For a router in particular - the best option is using a carbide single flute tool. Carbide can run high SFPM numbers in aluminum, so that way if your router is 8-10K minimum speed you won't be burning up the tool. Single flute does two things well. Firstly, it gives a ton of room for the chips to evacuate so that they don't pack up in the gullets of the end mill and cause the tool to load up with aluminum, stop cutting, and snap. The second is derived directly from the speed and feed formulae. Say each tooth needs to be taking 0.002" per revolution so that it doesn't start "rubbing" as opposed to cutting. If you have one flute, that means you're only moving 0.002" per revolution of the tool. If you have a 4 flute tool, each tooth needs to take a 0.002" bite, so you have to move 0.008" per revolution of the tool to maintain proper chip load. On a router that can be the difference between a manageable feed rate, and something that the machine cannot achieve.

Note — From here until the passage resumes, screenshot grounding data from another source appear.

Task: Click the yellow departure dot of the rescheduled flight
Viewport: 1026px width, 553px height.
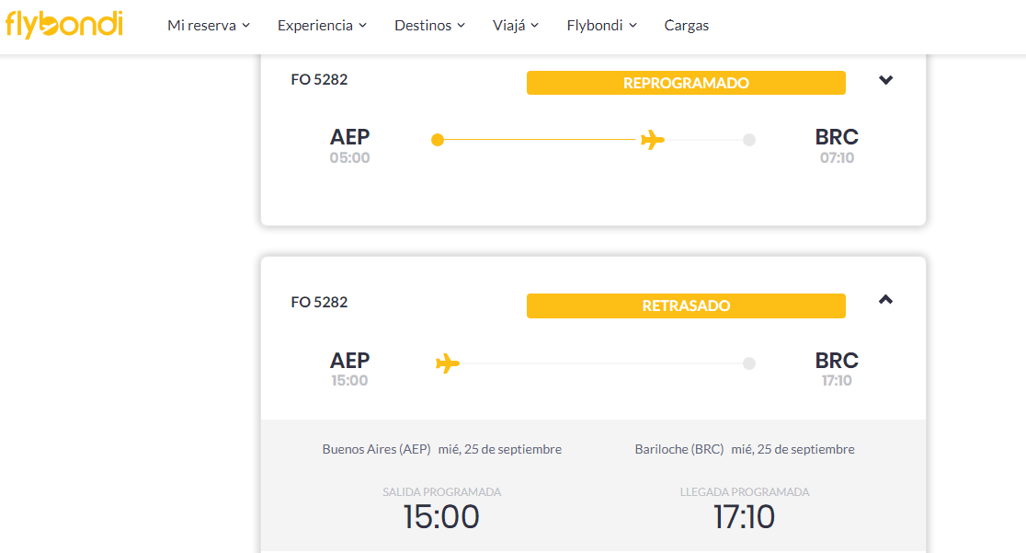Action: click(438, 140)
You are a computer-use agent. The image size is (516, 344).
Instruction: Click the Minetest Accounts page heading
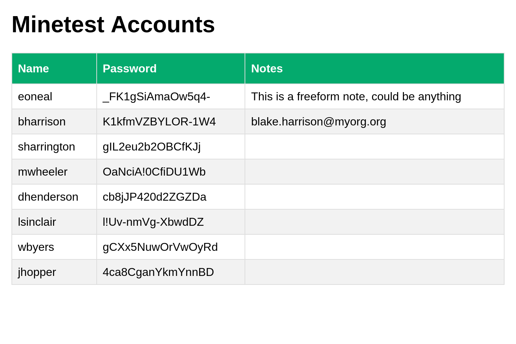(x=113, y=24)
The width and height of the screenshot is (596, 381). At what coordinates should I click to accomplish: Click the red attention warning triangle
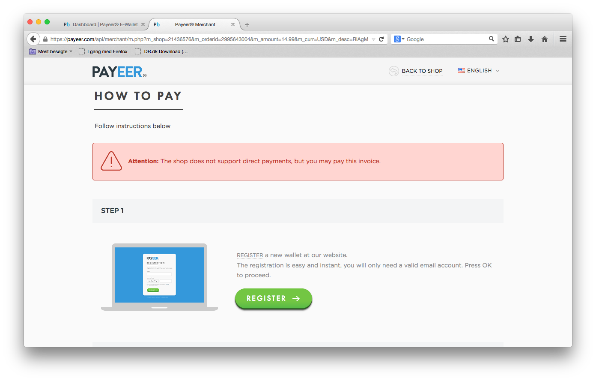111,161
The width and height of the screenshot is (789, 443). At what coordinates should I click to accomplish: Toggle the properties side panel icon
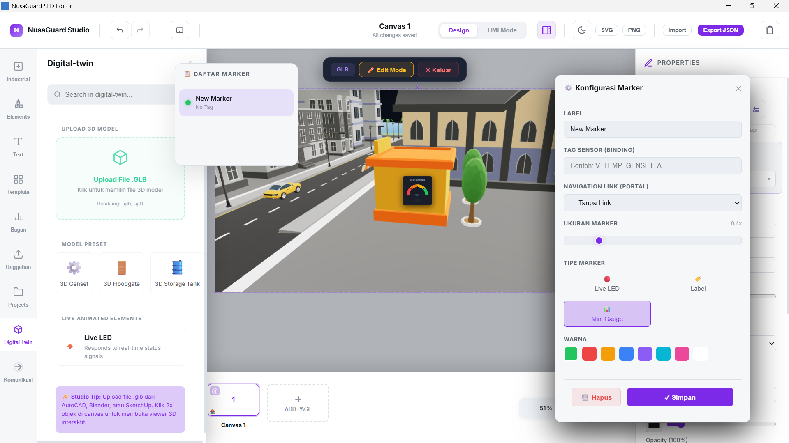coord(546,30)
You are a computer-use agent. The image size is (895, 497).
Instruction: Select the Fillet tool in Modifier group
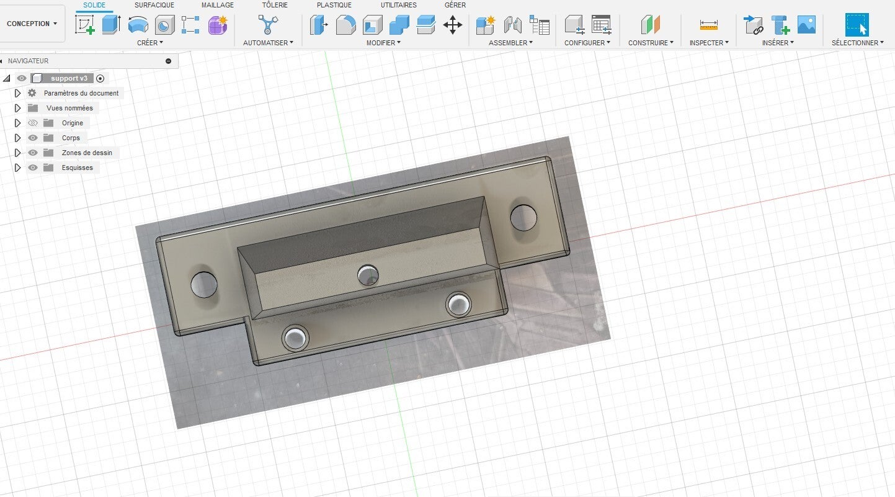(345, 25)

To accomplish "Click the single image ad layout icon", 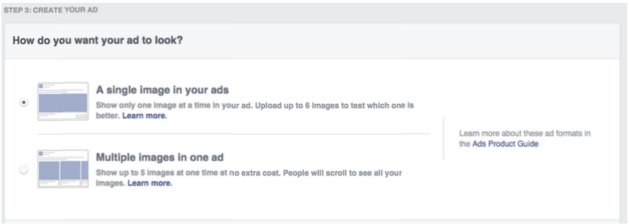I will pos(63,101).
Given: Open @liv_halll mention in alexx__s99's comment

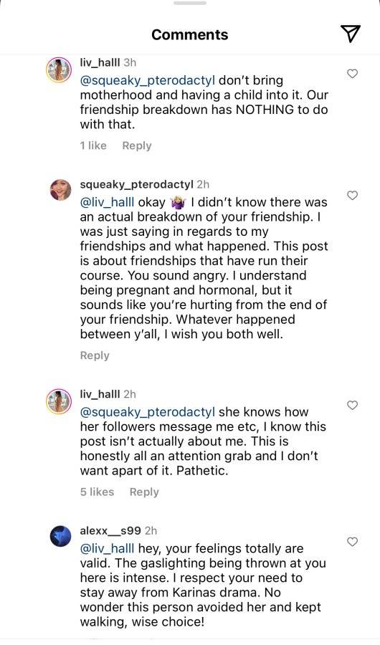Looking at the screenshot, I should pos(107,549).
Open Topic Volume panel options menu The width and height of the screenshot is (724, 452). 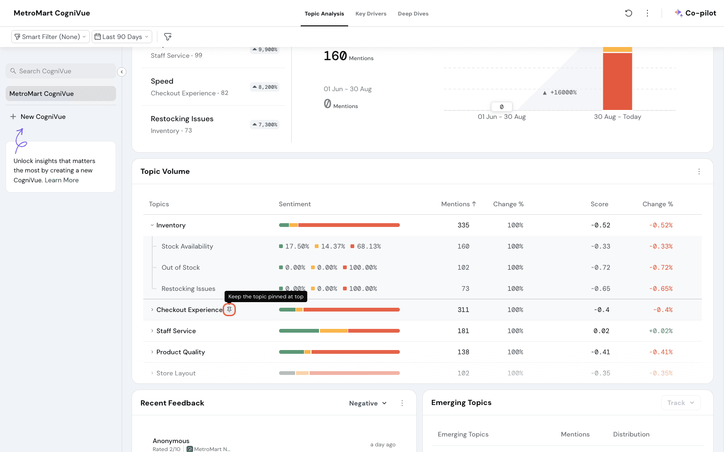click(699, 171)
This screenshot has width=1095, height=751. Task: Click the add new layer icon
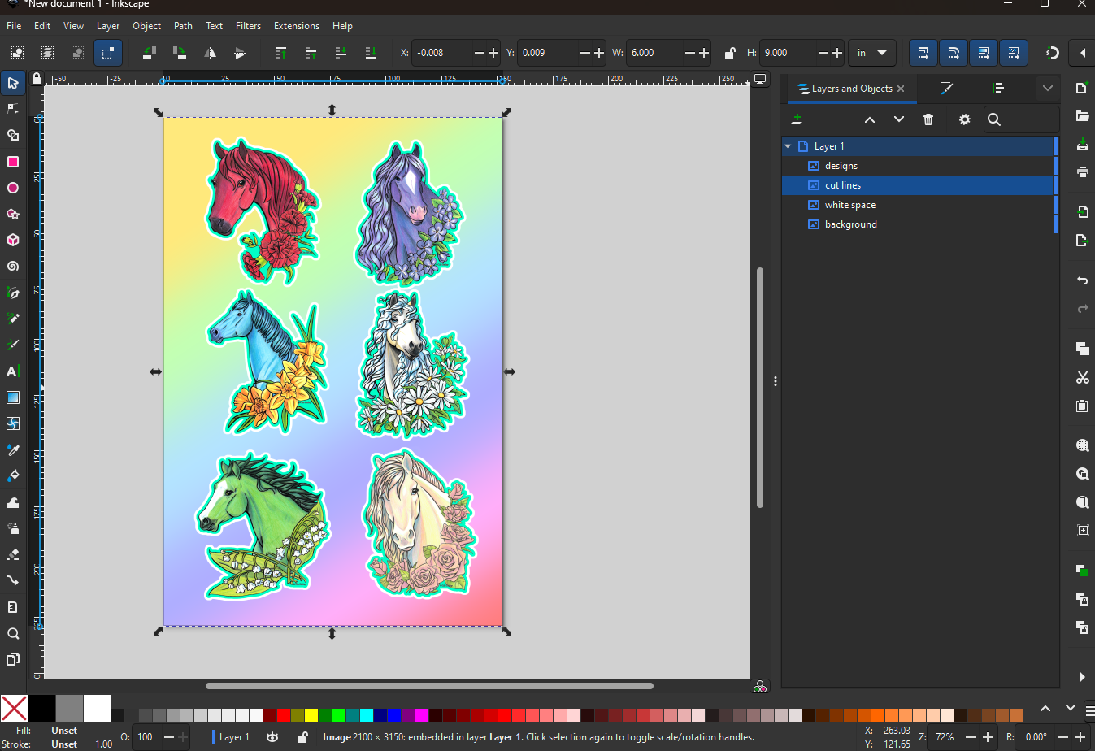pos(797,119)
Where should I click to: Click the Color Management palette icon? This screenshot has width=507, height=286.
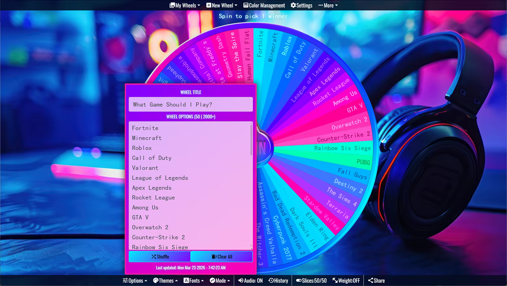246,5
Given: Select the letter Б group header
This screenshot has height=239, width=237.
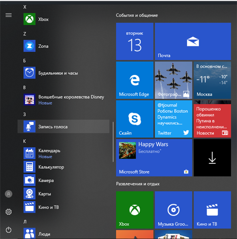Looking at the screenshot, I should (x=24, y=61).
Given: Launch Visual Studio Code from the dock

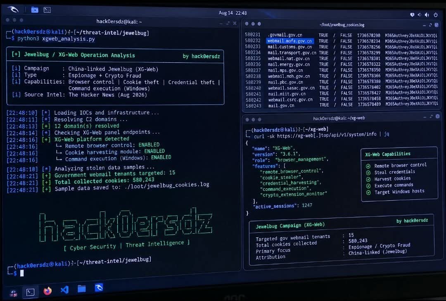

For example - you have a router that can vary from 10K to 20K RPM and you're using a 1/4" end mill to slot.
I would use a single flute uncoated carbide end mill. Depending on the specific tool, SPFM in 6061 can be anywhere from 800 to 2000 SFPM. You can run slower, but running fast will wear the tool prematurely. A 1/4" tool running 800 SFPM is 12,200 RPM. Perfect, right in the range for our router spindle. Now finding the feed rate is just (spindle speed * # of flutes * chip load). Say we're being conservative and taking 0.002"/tooth. That means our feed rate is only 24 inches/min. Any machine on the planet can do that without worrying about acceleration in curves, angle changes, etc. If we want to go faster, we can bump up to 20k on the spindle (~1300 SPFM, likely fine for carbide), and the feed rate jumps up to 40 inches/minute. Perfectly achievable numbers, the tool isn't going to burn up or rub, and we have a ton of room for chips to jump out (only one flute!).
If you like 1/8" end mills, then you can run 24 IPM at 12,200 RPM (0.002"/tooth and only 400 SFPM), or 40 IPM at 20k RPM (0.002"/tooth and 650 SPFM).
Using a two flute cutter doubles those feed rates while keeping the spindle speed the same. Three flute triples, and so on. But now you have increasingly little room for the chips to evacuate, especially with a smaller 1/8" end mill. Your previously reasonable 25-40 IPM feed is now up to 100-160 IPM on a 4 flute tool, and you'll need to be taking a shallower cut if you run out of HP in your spindle.
As for the first part - TiAlN is perfect if the situation is correct. Here's Niagara's chart:
http://www.niagaracutter.com/techinf...d_solcarb.html
Say we're cutting 300-series stainless (over 32 rockwell C). We would probably want to be using an air blast to clear chips, and let the coating do the work. We need to coating to heat up to work properly, so here we don't want to be under the recommended SFPM numbers.
So say a 3/8" 4 flute end mill - chart reads 100-150 SFPM and 0.001"/tooth. TiAlN coating adds 60-100% increase in SFPM. So we're somewhere between 160 and 300 SPFM. Let's use the high end - that gives us all of 3,000 RPM and 12 inches/minute. That's why most big VMC's don't really need insane spindle speeds unless they're running aluminum, copper, brass, etc. Even with the coatings, most jobs in steel, stainless, titanium, etc aren't going to going that fast. After that you'll have to start reading about HSM and radial chip thinning, etc, but that's way beyond the scope of this.